## TASK GOAL
Lines containing the word "agent" are the ones to copy from the records below.

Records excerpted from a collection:
··········

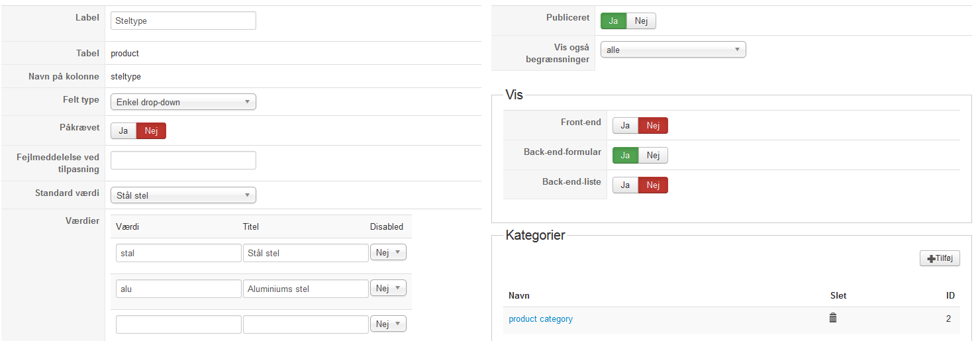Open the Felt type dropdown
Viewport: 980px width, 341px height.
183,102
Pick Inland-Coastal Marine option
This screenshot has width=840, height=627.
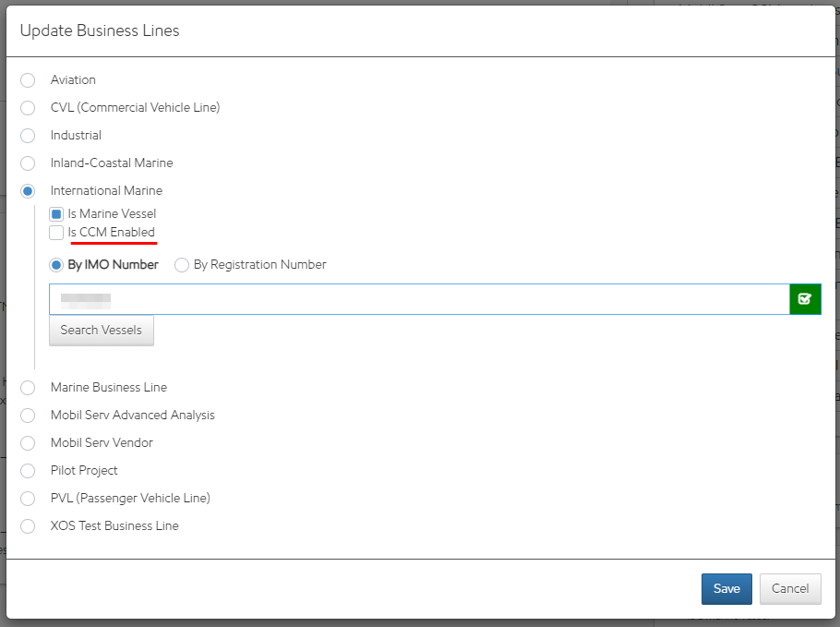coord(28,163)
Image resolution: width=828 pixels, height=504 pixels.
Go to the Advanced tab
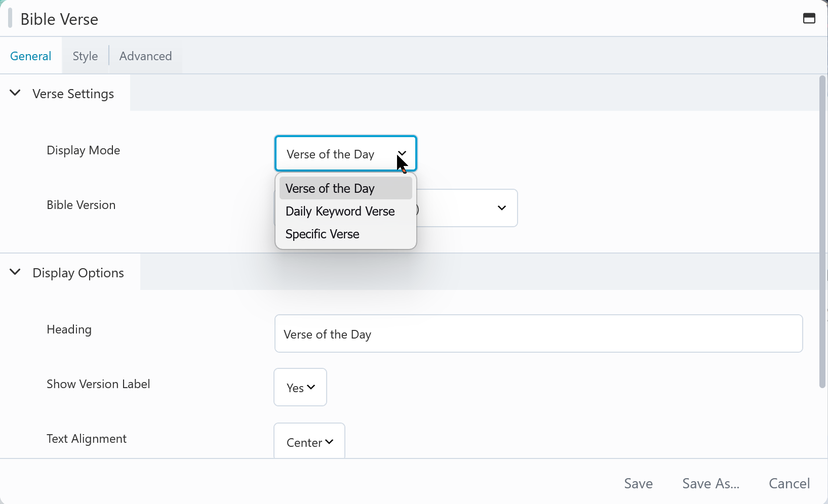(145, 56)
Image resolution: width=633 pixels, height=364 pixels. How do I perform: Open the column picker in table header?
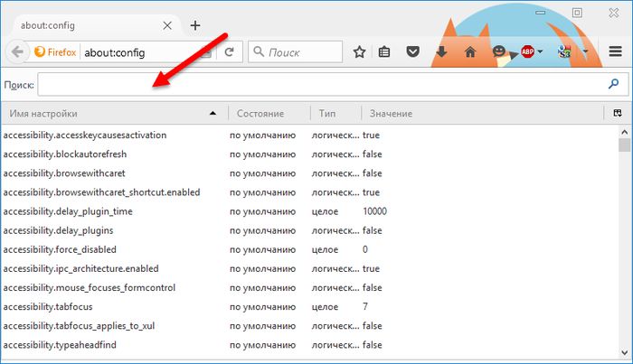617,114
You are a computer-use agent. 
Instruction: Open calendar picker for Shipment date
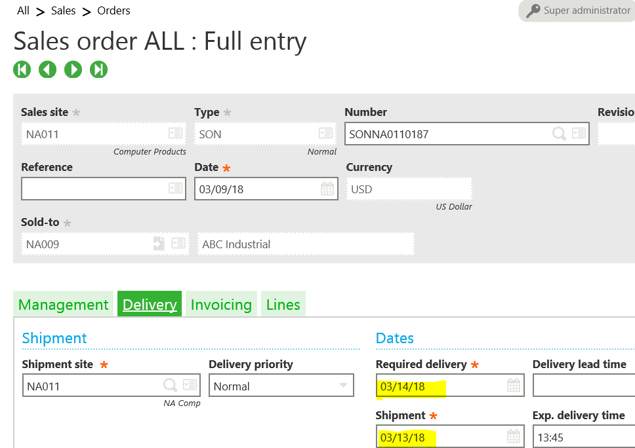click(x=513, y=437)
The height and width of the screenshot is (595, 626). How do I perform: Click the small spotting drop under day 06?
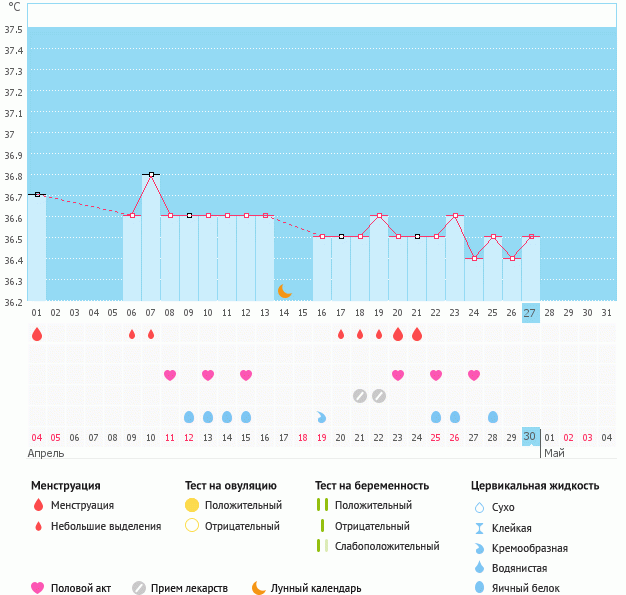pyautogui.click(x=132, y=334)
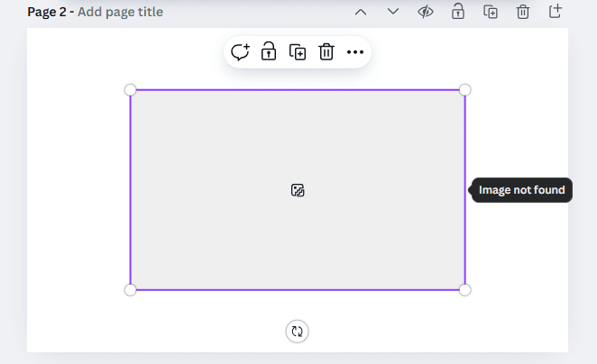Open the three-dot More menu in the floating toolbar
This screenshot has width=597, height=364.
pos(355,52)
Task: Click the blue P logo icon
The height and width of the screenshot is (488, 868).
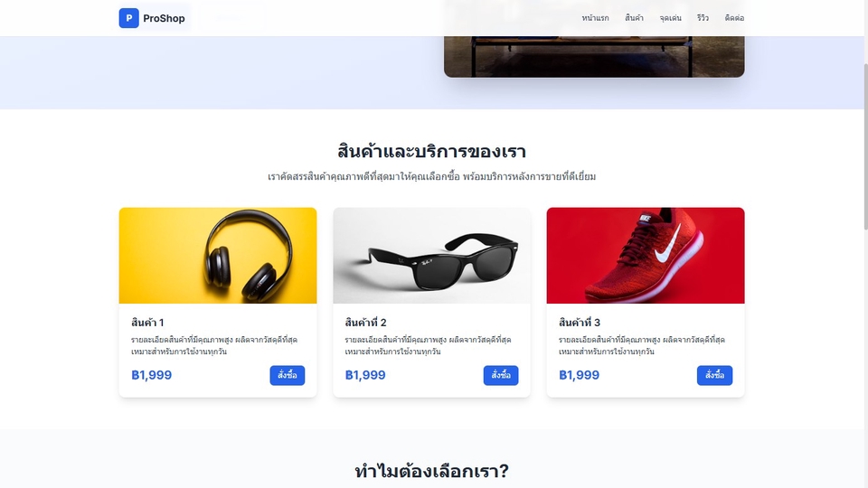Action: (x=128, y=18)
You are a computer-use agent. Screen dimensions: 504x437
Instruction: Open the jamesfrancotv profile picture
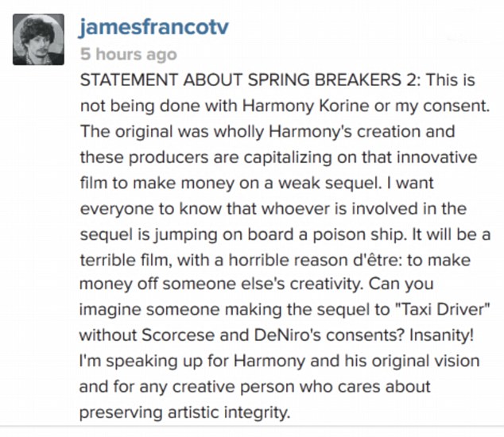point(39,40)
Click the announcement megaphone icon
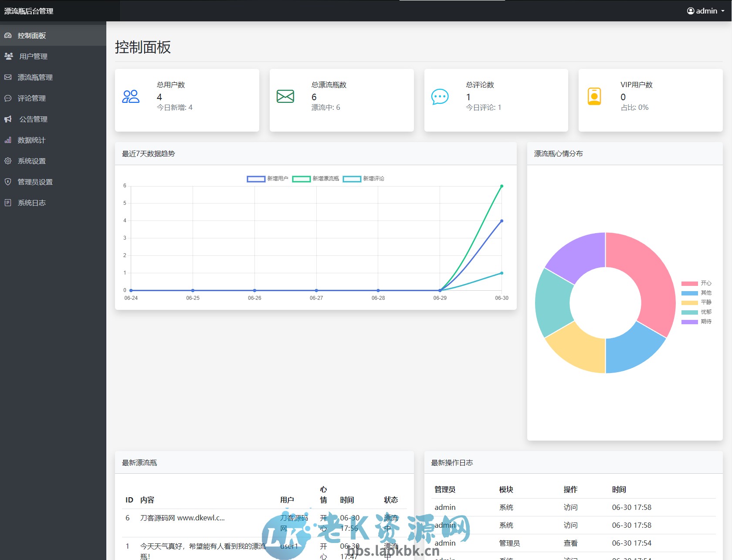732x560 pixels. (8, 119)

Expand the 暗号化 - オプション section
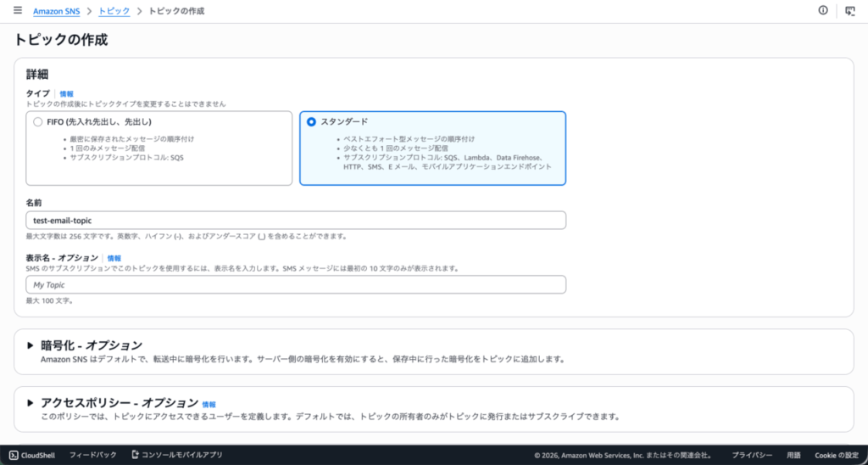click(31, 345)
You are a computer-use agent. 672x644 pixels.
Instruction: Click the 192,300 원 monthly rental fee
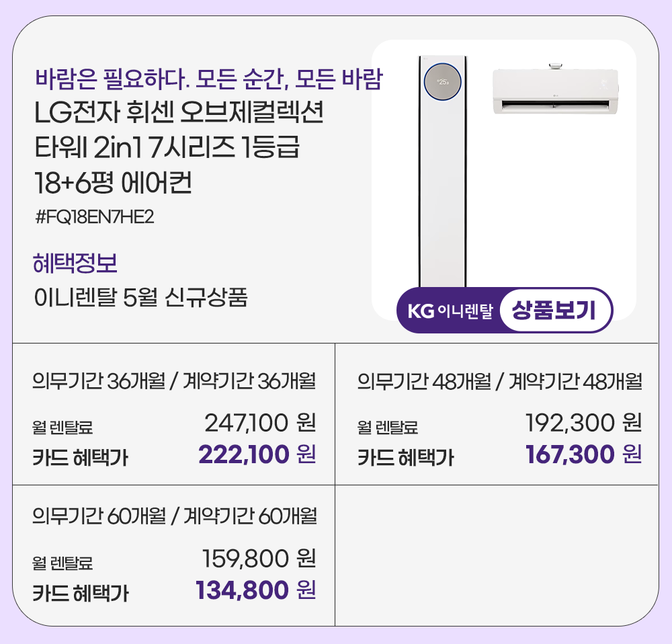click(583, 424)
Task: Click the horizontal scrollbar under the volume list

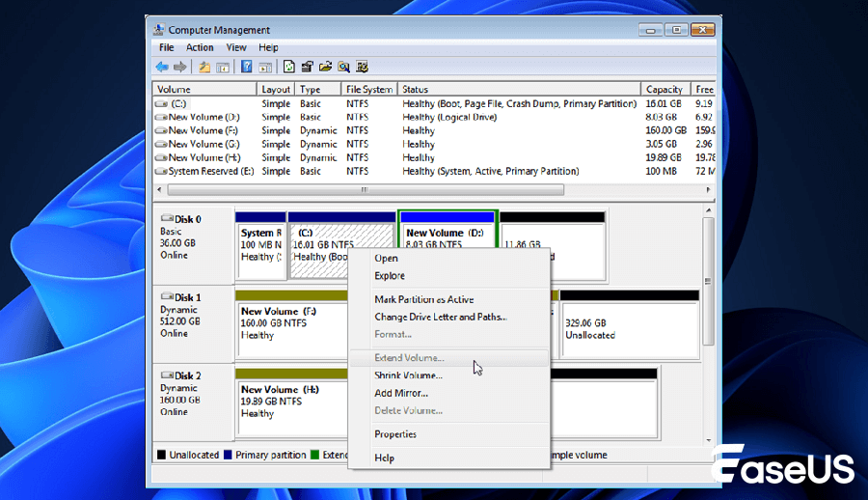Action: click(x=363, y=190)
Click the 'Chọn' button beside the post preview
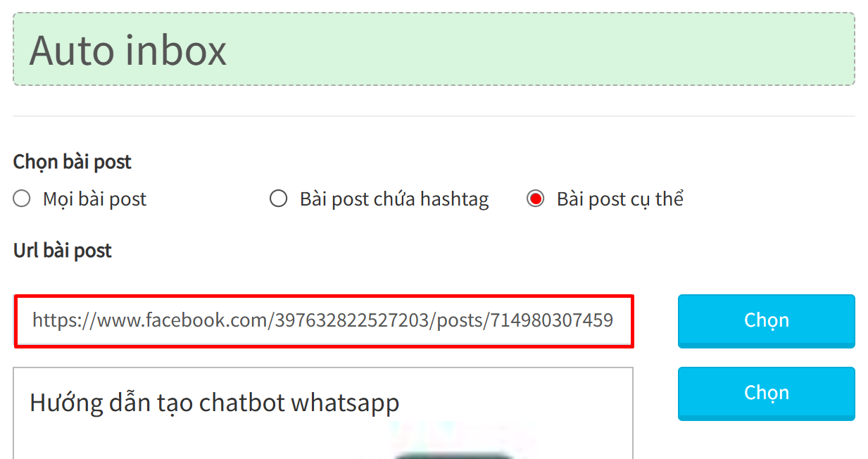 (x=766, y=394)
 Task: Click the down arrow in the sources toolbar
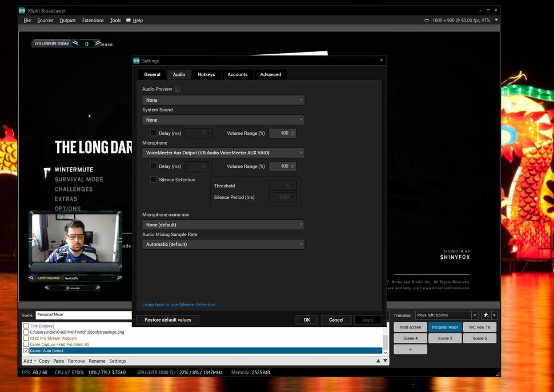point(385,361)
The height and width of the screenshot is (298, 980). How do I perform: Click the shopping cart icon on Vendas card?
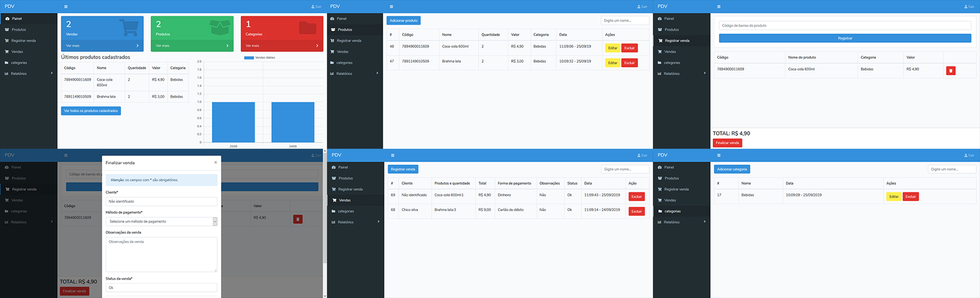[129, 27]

··········

## EXPECTED ANSWER
You are a computer-use agent. 
You are a computer-use agent. Screen dimensions: 504x437
You are a computer-use agent. 672x644 pixels.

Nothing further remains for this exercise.